MEAPET: Da ich irgendwas in dieser Richtung schon vermutete, war ich fast etwas erleichtert. Meine Tochter reagierte geschockt. Wir haben dann ein paar Tage Urlaub gemacht und eine Strategie ausgearbeitet. Ich wollte helfen so gut ich konnte. Da sein, wegbleiben… was sie wollte. Die Ernährungsberatung wollte sie nicht machen. Sie meinte, das können wir selber. Aber es hat alles schon eine Weile gedauert, bis wir irgendwas wie Normalität leben konnten.

AIMED: Haben Sie und wenn ja, wovor haben Sie Angst, wenn Sie an die Zukunft denken?

MEAPET: Ich habe Angst vor der Zeit, wenn Kinderwunsch aufkommt und es nicht klappen will. Die Hormontherapien oder Eingriffe und die psychische Belastung, wenn die In Vitro und ähnliche Massnahmen nicht funktionieren. Ich weiss nicht, ob ich so lange soviel Zuversicht verbreiten kann, wie ich es möchte. Und ich habe wirklich Angst, dass mein Kind daran zerbricht. Das ist etwas ganz tief in mir drinnen. Und daneben kauert etwas wie Hoffnung. Warum sollte es nicht klappen, wenn der Stoffwechsel einigermassen normal läuft und Normalgewicht erreicht ist. Wenn sie bedrückt ist, richte ich sie auf und umgekehrt. Ist schon witzig, wie wir funktionieren.

AIMED: Wenn Sie könnten, was würden Sie sich wünschen?

MEAPET: Das meine Tochter gesund wird. Aber ich weiss mittlerweile, dass es keine Heilung gibt. Man kennt ja nicht mal die Ursache bis jetzt. Und die Behandlungsmethoden hängen vom Arzt ab, den man aufsucht. Dass so schnell die Pille verschrieben wird, finde ich nicht gut. Hormone auf eine Hormonerkrankung. Nein da habe ich einfach kein gutes Gefühl. Was ich super gefunden hätte?Einen Test zu haben, mit dem man schnell ein Ergebnis hat. So ähnlich wie ein Schwangerschaftstest. Und mehr Hilfe.

AIMED: Was für Hilfe stellen Sie sich vor?

MEAPET: Selbsthilfegruppen oder ähnliches. In Deutschland gibt es eine sehr gute. In Österreich habe ich so etwas noch nicht gefunden. Die Schweiz glaube ich baut gerade eine auf. Dann viel mehr seriöse Informationen. Was bedeutet PCOS für das tägliche Leben. Die einen sagen, ist doch alles nicht so schlimm, die anderen zählen die sämtliche schlimmen Begleiterkrankungen auf. Eine Bekannte mit PCOS hatte mit 30 Gebärmutterhalskrebs. Und eine App wär hilfreich. In der heutigen Zeit könnte man Zykluskalender und BMI-Rechner und Kalorientabellen usw. zusammenführen. Ich glaube, dass die betroffenen Mädchen und Frauen mit so was ihre Erkrankung besser steuern könnten.

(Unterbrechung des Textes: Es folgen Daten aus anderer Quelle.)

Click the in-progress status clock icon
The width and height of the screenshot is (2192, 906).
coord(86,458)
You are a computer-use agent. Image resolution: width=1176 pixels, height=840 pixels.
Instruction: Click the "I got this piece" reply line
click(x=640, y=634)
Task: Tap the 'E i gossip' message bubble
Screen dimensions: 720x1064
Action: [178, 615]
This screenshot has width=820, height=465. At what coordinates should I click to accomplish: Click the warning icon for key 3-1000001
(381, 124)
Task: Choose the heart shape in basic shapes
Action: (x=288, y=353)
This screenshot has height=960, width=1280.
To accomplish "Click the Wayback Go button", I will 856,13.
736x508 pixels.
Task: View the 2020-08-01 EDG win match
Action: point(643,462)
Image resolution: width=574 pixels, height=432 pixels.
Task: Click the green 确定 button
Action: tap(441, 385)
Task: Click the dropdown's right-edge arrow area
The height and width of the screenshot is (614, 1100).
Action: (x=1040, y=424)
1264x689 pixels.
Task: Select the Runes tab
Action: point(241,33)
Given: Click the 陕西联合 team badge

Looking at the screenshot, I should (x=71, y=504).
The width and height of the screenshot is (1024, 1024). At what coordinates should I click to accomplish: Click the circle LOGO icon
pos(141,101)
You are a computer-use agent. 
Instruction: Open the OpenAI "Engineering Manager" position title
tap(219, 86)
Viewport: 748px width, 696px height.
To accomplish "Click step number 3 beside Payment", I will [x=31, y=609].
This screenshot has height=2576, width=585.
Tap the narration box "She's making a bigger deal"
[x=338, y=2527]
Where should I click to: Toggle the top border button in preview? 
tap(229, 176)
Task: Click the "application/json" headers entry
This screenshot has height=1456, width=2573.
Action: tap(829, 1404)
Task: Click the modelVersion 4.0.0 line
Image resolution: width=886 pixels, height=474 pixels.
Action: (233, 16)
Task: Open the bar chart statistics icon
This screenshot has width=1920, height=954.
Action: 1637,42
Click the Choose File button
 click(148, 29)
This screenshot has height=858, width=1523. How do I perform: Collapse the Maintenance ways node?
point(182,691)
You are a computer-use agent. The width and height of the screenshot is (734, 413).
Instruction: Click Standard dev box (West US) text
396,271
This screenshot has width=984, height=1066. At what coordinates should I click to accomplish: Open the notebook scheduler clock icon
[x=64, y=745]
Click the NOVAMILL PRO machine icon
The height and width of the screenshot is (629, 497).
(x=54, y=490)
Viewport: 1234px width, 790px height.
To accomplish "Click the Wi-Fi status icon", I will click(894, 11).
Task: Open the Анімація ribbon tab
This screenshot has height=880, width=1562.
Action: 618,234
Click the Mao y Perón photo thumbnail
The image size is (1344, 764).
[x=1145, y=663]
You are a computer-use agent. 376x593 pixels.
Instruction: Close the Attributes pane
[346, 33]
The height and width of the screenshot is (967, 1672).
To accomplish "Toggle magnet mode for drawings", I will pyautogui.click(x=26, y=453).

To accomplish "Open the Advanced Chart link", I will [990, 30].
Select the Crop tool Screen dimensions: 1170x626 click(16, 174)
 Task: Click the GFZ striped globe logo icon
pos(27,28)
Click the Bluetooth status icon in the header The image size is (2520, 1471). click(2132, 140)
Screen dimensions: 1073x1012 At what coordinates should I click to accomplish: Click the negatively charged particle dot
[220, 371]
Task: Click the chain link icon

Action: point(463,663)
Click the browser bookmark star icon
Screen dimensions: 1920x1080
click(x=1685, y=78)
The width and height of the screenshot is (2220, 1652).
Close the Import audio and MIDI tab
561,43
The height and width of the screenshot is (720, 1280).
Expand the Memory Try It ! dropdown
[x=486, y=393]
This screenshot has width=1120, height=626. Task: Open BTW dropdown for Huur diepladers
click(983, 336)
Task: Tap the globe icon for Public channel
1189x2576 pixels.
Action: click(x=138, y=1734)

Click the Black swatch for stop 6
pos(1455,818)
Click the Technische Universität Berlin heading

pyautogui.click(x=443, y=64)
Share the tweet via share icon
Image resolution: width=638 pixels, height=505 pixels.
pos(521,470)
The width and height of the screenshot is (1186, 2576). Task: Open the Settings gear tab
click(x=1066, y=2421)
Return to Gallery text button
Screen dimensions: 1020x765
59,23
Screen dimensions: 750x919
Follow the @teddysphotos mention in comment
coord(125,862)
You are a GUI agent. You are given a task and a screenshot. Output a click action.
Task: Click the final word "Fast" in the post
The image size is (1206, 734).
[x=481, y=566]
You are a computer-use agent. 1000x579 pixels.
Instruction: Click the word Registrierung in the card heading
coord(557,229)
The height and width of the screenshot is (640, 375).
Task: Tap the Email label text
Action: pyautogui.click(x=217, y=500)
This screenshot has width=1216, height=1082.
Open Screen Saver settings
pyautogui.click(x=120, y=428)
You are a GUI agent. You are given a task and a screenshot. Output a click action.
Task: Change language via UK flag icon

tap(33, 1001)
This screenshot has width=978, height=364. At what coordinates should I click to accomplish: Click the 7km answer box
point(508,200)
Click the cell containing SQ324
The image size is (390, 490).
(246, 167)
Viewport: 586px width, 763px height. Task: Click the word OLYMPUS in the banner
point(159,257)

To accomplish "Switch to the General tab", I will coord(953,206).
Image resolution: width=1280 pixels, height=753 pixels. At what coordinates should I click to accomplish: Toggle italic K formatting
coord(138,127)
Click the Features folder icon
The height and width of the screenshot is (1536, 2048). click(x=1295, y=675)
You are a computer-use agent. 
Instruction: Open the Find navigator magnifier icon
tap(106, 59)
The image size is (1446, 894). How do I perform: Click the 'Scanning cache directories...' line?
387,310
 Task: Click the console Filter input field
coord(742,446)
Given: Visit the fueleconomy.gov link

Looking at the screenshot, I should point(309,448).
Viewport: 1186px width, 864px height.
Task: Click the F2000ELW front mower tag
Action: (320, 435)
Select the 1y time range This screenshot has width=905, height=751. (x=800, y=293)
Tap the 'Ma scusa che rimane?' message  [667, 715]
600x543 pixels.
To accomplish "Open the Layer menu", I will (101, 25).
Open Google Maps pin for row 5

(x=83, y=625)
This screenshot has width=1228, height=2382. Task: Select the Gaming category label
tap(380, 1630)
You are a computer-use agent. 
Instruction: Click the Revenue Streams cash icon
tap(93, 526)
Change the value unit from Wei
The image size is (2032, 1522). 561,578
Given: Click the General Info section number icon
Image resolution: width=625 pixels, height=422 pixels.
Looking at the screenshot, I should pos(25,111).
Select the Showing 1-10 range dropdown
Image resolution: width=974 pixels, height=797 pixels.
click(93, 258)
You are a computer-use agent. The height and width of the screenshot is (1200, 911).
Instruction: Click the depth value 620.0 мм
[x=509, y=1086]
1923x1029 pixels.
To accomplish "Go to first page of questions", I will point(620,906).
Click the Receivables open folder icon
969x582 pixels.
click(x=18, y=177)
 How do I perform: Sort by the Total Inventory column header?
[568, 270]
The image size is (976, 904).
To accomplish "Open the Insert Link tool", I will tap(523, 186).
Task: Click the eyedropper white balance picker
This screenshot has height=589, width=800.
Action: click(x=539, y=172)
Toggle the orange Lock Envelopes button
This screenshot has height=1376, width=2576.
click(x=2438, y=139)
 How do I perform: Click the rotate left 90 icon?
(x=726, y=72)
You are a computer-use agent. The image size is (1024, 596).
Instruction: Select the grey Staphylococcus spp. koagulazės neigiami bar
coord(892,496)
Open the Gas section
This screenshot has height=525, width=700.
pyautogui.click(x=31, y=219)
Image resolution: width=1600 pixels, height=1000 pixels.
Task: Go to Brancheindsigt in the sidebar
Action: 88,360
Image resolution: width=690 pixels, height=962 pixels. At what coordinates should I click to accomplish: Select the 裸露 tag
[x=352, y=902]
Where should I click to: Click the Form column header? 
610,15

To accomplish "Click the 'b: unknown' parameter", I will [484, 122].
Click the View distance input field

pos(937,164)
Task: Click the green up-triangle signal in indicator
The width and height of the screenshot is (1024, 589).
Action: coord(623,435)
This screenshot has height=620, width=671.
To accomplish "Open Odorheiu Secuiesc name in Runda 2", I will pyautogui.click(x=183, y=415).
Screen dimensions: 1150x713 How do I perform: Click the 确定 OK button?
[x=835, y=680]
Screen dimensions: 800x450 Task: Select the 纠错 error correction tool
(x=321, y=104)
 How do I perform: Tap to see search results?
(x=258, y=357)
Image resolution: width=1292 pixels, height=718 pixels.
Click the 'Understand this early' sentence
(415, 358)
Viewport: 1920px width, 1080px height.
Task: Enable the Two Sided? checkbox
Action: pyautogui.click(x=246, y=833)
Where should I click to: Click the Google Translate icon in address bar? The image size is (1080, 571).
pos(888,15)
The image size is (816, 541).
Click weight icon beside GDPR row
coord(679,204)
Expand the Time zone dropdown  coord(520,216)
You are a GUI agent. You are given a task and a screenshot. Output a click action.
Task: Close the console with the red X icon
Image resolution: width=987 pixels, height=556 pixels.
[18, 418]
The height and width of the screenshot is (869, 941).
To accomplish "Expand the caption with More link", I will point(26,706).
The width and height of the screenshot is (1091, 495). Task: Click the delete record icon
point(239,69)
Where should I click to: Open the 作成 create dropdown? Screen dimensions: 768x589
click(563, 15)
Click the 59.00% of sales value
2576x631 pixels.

AIMED: Und was raten sie anderen Müttern?

MEAPET: Reden, da sein, offen sein… es muss gar nichts dahinter stecken, wenn sich Mädels in der Pubertät eigenartig verhalten und entwickeln, es kann aber auch PCOS sein. Bevor das nicht geklärt ist, würde ich mich auf keine pubertären Auseinandersetzungen einlassen. Manchmal denke ich, wenn ich doch schon früher reagiert hätte…. Aber ich weiss, dass das nun gar nichts bringt. Ich habe gute Erfahrungen gemacht, interessiert zu bleiben und bin meiner Tochter Mutter geblieben und Freundin geworden.

AIMED bedankt sich für die Einblicke in die Welt der Beteiligten von Betroffenen.